Enter the Artificial General Intelligence Society – a nonprofit organization dedicated to promoting the study and design of AGI systems, as well as to facilitate, publicize and facilitate of AGI knowledge though conferences, publications and other venues. In particular, the annual AGI Conference Series on Artificial General Intelligence – now in its ninth year – has been fundamental to the revitalization of AGI through interdisciplinary research and novel approaches to understanding intelligence.

This year's conference, AGI-16 (which was held in New York City on July 16-19 at the New School, the proceedings of which will be published in Springer's Lecture Notes in AI series and the papers available online) had a new wrinkle – namely, for the first time it was part of the Human-Level Intelligence 2016 (HLAI-16) event, along with the 2016 Annual International Conference on Biologically Inspired Cognitive Architecture (BICA 2016), the Eleventh International Workshop on Neural-Symbolic Learning and Reasoning (NeSy'16), and the Fourth International Workshop on Artificial Intelligence and Cognition (AIC 2016).
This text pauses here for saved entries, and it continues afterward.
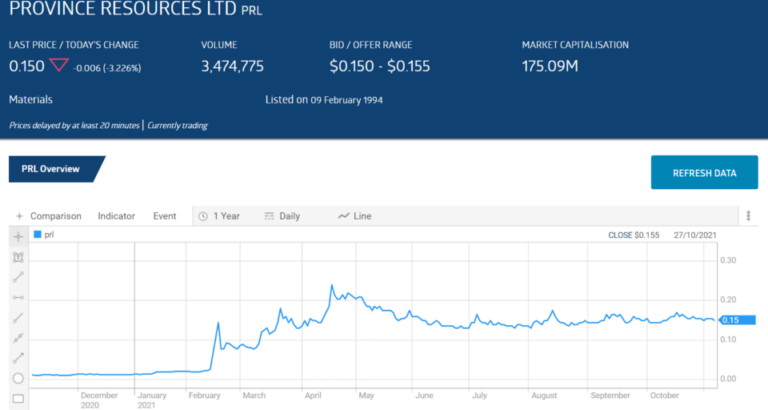Add a Comparison to the chart

tap(55, 216)
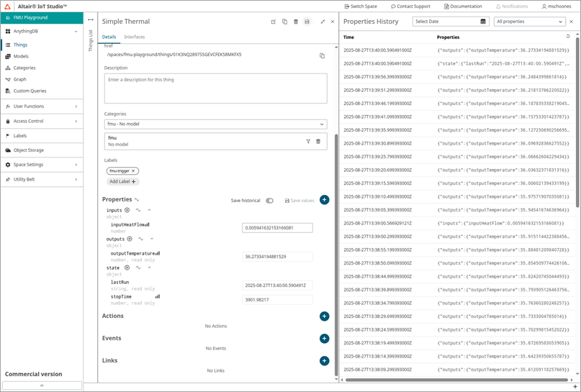Click refresh icon in Properties History table
This screenshot has width=581, height=392.
click(x=568, y=36)
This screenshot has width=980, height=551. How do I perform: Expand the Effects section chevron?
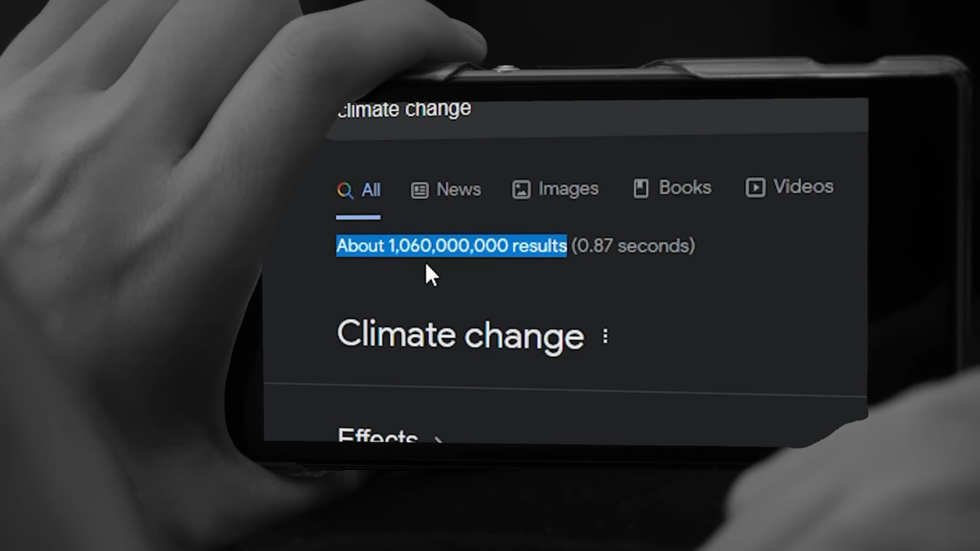[x=439, y=442]
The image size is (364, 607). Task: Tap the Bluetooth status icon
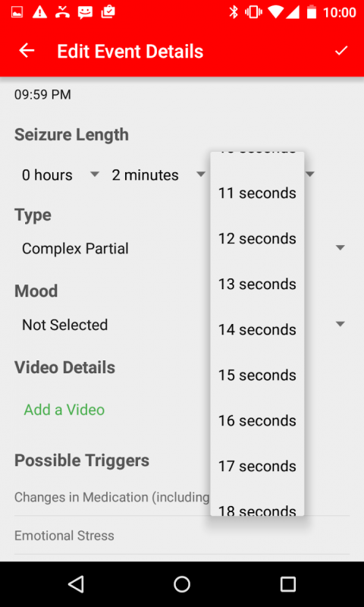(234, 12)
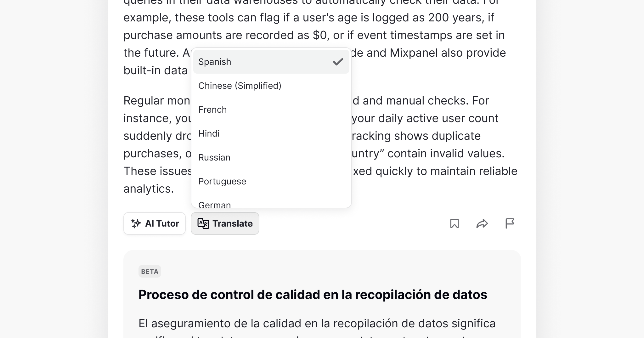This screenshot has width=644, height=338.
Task: Click the word "analytics." ending the paragraph
Action: pyautogui.click(x=149, y=189)
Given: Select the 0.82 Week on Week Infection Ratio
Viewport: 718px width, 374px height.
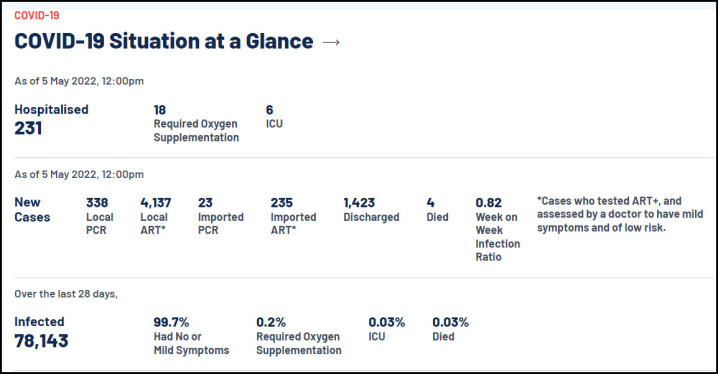Looking at the screenshot, I should 498,229.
Given the presence of multiple organizations at this year's conference, it's not hard to imagine the number of papers and range of subjects presented. Accordingly, select talks and panel discussions in a range of research areas will be summarized, including cognitive models, consciousness, emotion, and Virtual Reality in Part 1; and neuromorphic architectures, robotics, and creativity – as well as links to videos of an AGI Tutorial, panel discussions and Prize Awards – in Part 2.
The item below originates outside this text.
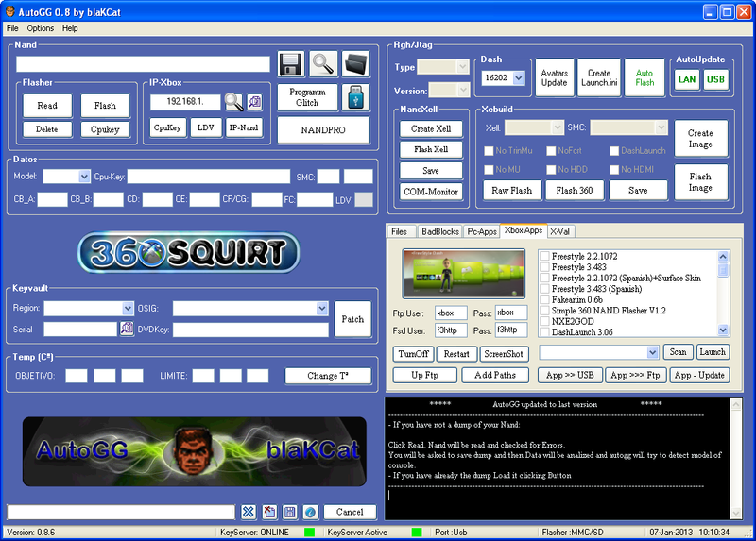
Task: Click the blue info icon next to Cancel
Action: (x=310, y=512)
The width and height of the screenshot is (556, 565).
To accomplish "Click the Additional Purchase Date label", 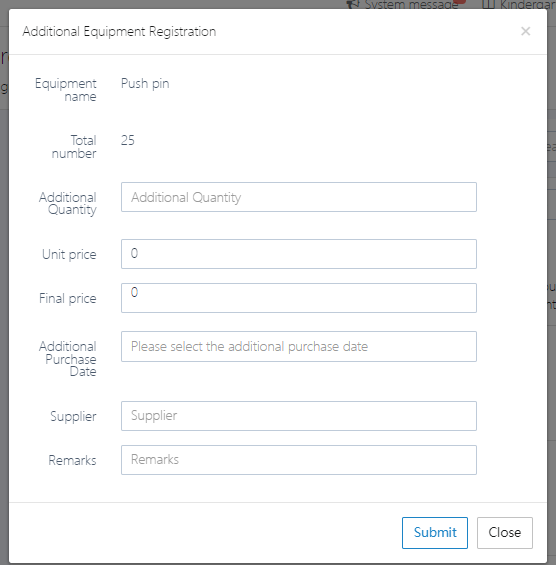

Stephen Grossberg, Wang Professor of Cognitive and Neural Systems and a Professor of Mathematics, Psychology, and Biomedical Engineering at Boston University, gave a keynote lecture titled Towards Solving the Hard Problem of Consciousness: The Varieties of Brain Resonances and the Conscious Experiences that they Support – and a hard problem it is indeed. Consciousness is one of the aspects of our experience which seems to be an actual thing, but in the world of neuroscience it's often referred to as qualia – that is, the qualitative properties of our subjective first-person experience of (in its broadest definition) sensory perceptions, somatic sensations, emotions, and cognitive states. His talk focused on evidence that he says supports his Adaptive Resonance Theory (ART) – discussed in his 2013 paper Adaptive Resonance Theory: How a brain learns to consciously attend, learn, and recognize a changing world1 – which he asserts solves the hard problem of consciousness by virtue of being "the most advanced cognitive and neural theory, with the broadest explanatory and predictive range, of how advanced brains autonomously learn to attend, recognize, and predict objects and events in a changing world." One potential issue, however, is his statement that to explain our experience of qualia, "a theory of consciousness needs to link brain to mind by modeling how brain mechanisms give rise to conscious psychological experiences, notably how emergent properties of several brain mechanisms interacting together embody parametric properties of conscious psychological experiences" – because despite ART being a well-formed thesis, and current hypotheses not specifying how subjective experiences actually arise from the brain, mind can itself be seen as qualia. Nevertheless, ART has been successfully applied to large-scale engineering and technology applications, and two ART components – Complementary Computing and Laminar Computing – are pertinent to biological intelligence.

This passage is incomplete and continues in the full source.